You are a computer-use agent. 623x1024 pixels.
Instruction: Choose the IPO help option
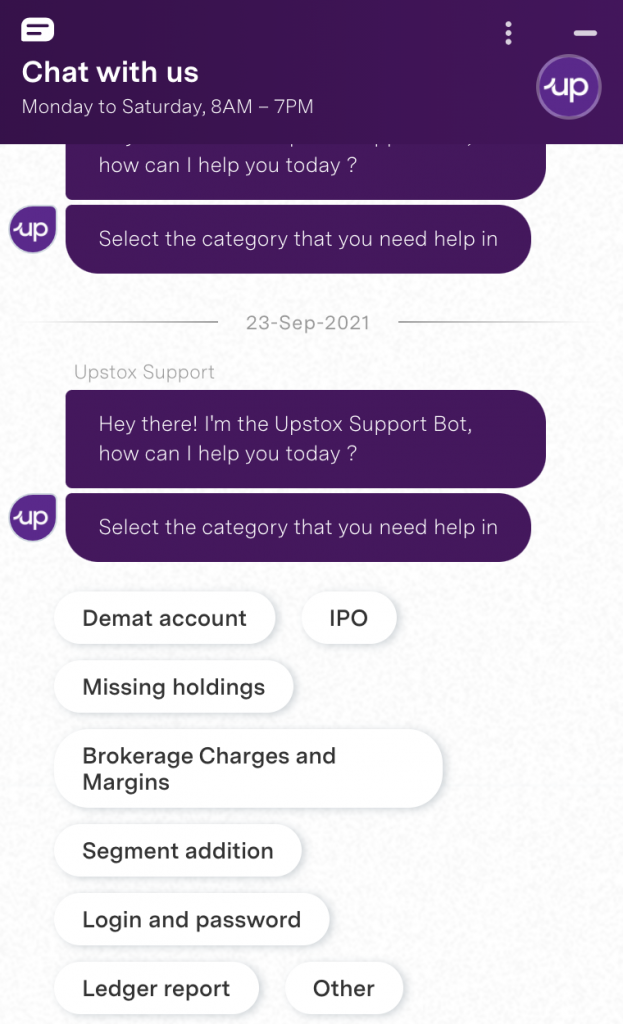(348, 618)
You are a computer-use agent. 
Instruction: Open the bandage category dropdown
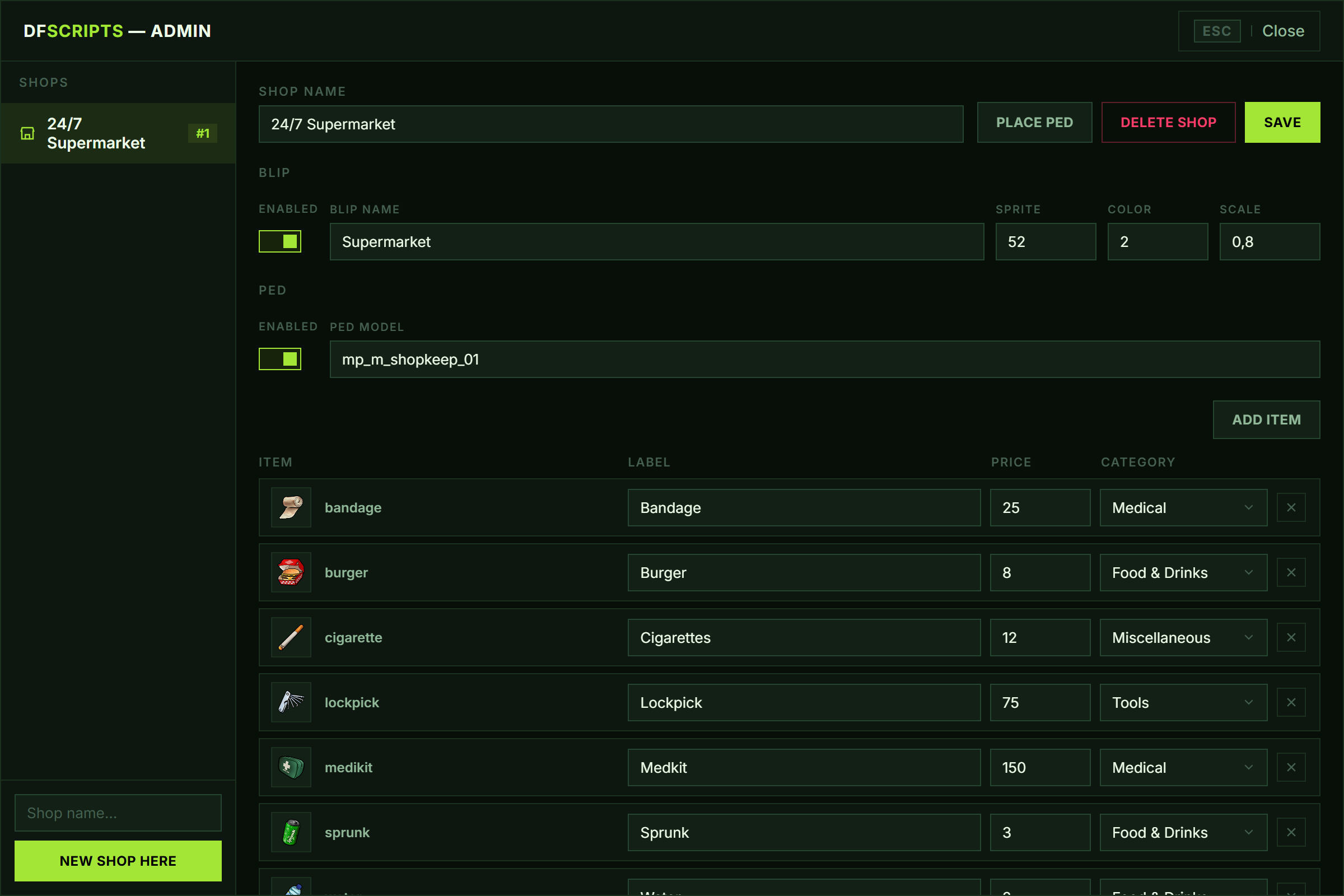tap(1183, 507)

------------------------------------------------------------------------

• [WORK TO BE COMPLETED] Update the material above so that every "agent" becomes "assistant", leaving everything else unchanged. Omit the pictures from your version.

• [TASK OUTPUT]
You are a computer-use assistant. 623x1024 pixels.
Instruction: Choose the IPO help option
(348, 618)
You are a computer-use assistant. 
Instruction: Open the bandage category dropdown
tap(1183, 507)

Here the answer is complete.